The tax ticker in front of the Wilson Building.

Keith Ivey / Flickr

Most Washingtonians know all too well that D.C. residents pay federal taxes, yet have limited representation on Capitol Hill. Hence, our “taxation without representation” license plates and ever-present bid for statehood.

For many, the continued contribution to federal coffers is one of the biggest arguments in favor of increased representation. An electronic billboard was placed outside the seat of D.C. government in 2009 to tally the amount of federal taxes the District pays while not having any say in how those tax dollars are spent.

A new poll finds, not-so-shockingly, that residents don’t love this whole disenfranchisement thing. Indeed, per this poll, commissioned by campaign of Nelson Rimensnyder, a Republican candidate for D.C. delegate, a vast majority of Washingtonians would prefer to be exempt from federal income taxation until Congress grants them the voting rights and representation that the 50 states have. Incidentally, residents of Puerto Rico and the other U.S. territories that don’t have representation don’t pay federal income taxes.

About 81 percent of the 759 Washingtonians who were polled agreed that D.C. residents should be exempt from federal taxes until they get statehood. About 14 percent disagreed, and 6 percent were undecided. (Yes, this adds up to 101 percent, but there is also a 3.6 percent margin of error.) Support for the “No Vote No Tax” was highest in Wards 7, with 91 percent supporting it, and 8, with 90 percent.

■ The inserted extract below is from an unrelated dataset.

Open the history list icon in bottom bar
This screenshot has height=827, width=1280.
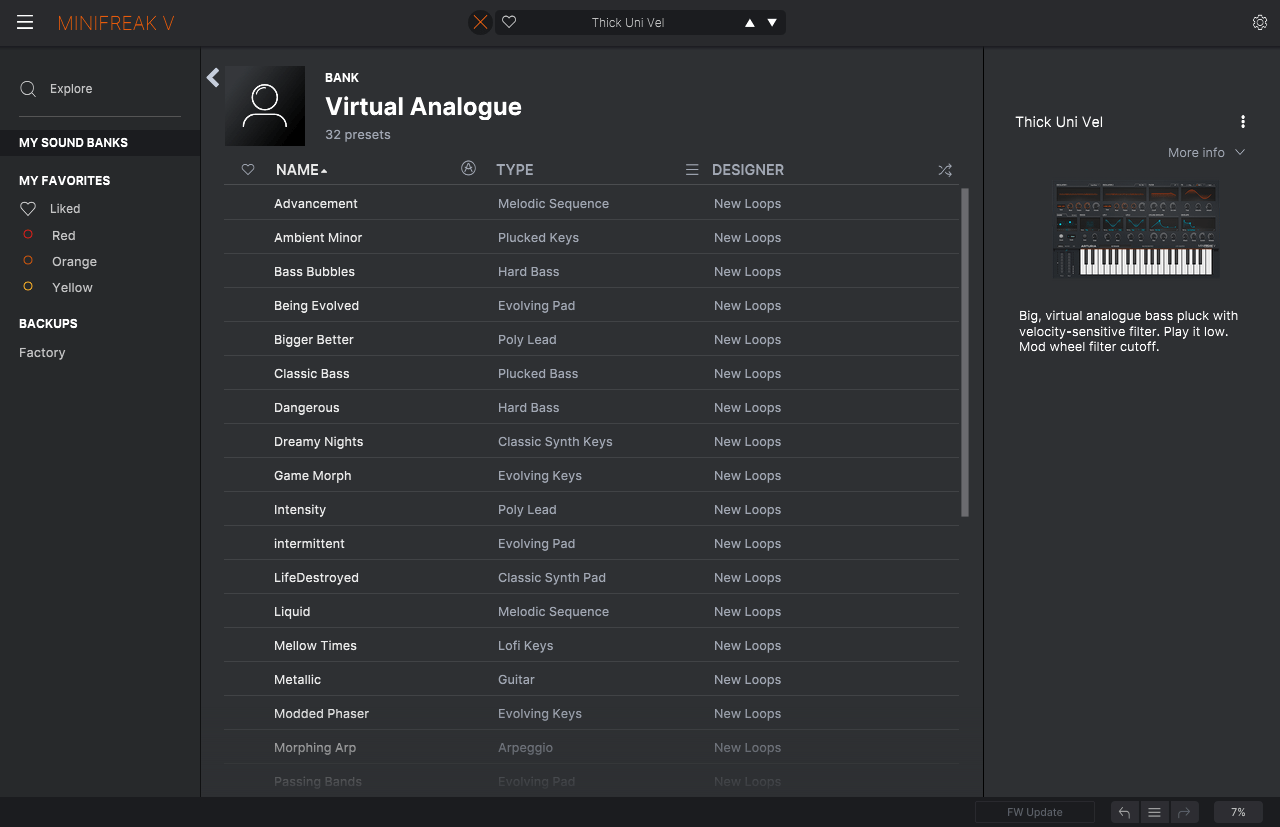pos(1154,812)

The D.C. GOP is running a slate of three candidates this November, including Rimensnyder, who is challenging longtime incumbent Eleanor Holmes Norton for her House of Representatives delegate seat. Would you be surprised to learn that Rimensnyder has also made “No Vote No Tax” a huge part of his campaign?

This isn’t Rimensnyder’s first rodeo. A longtime advocate of “No Vote No Tax,” he ran against Norton in 2014 (she got nearly 84 percent of the vote to his almost 7 percent), and has also run twice for shadow senator, to no avail.

“Give us representation or give us our taxes back,” says Rimensnyder. “It’s a grievance we all share.” He says pushing for an initiative like this would put a spotlight on D.C.’s lack of voting rights. “You talk taxes, I think that gets the attention of a lot of people in the media and otherwise,” he says. “I don’t understand why she’s not playing this card.”

Norton explains over email that “there is no free lunch or tax-free way to voting rights and statehood … If D.C. were exempt from federal income taxes, the District would no longer receive the same per capita federal funding that the states receive.  To offset the loss in federal funding, D.C. would have to dramatically raise local taxes. There is no constitutional two-step process to statehood whereby D.C. stops paying federal taxes while getting all the federal funding it now receives, pending statehood.”

She didn’t always feel this way. In 2001, she sponsored a no-tax resolution, which had more bipartisan support than any of her more recent efforts to help D.C. achieve full voting rights. But Norton has since argued that the end-goal isn’t ending federal taxes for D.C. residents, it’s statehood, and the former would weaken the argument for the latter.

Indeed, Texas Representative Louie Gohmert, a Republican who has kept alive the “No Vote No Tax” fight on the Hill, basically says as much in a 2009 release. “It seems to me only fitting and just that D.C. residents should be treated as all other Americans,” Gohmert said. “They should either have congressional representation with full voting rights (which requires a Constitutional Amendment for D.C.), or they should be exempted from paying federal income tax.” He has opted for the second choice.

DC GOP poll by Rachel Kurzius on Scribd

This post has been updated to reflect that the poll was commissioned by the Rimensnyder campaign, though the D.C. GOP was supportive of it.